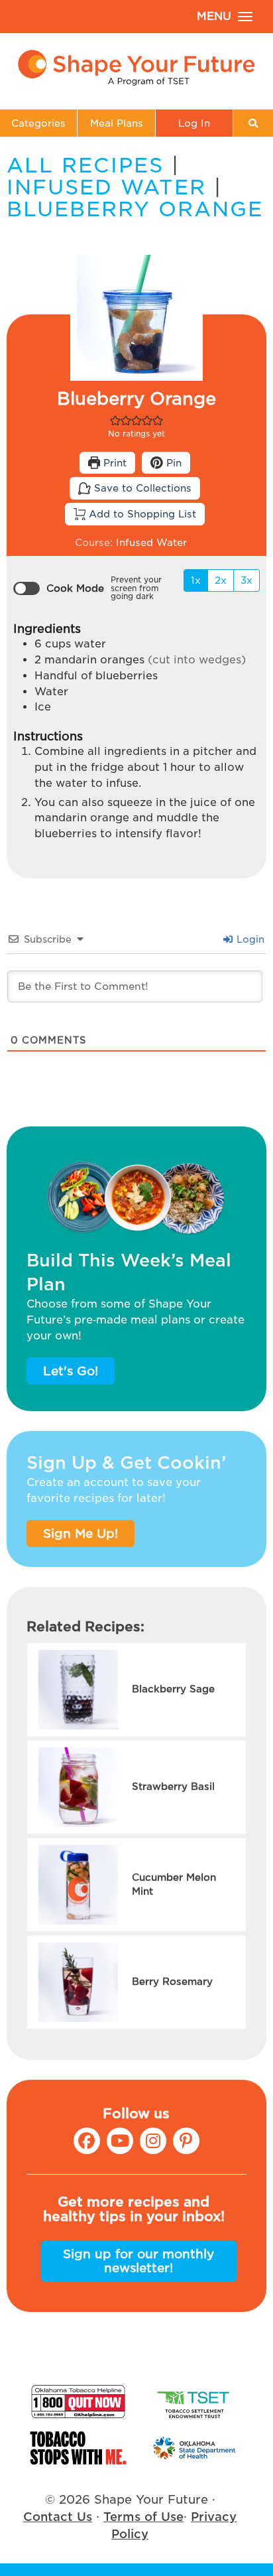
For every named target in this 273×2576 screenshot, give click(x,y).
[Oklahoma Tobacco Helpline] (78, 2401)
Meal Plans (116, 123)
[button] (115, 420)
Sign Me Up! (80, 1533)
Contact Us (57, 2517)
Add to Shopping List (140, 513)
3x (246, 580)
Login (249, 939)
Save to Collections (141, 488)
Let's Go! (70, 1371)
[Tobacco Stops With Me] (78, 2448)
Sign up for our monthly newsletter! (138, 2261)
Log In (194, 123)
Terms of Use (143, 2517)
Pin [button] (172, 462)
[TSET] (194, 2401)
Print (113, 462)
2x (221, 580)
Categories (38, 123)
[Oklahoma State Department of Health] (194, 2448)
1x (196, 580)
_ _ _
WORK TO BE COMPLETED:
Only lines with the word "Sign" should be collected from the material.

ANSWER SPACE:
Sign Me Up! (80, 1533)
Sign up for our monthly newsletter! (138, 2261)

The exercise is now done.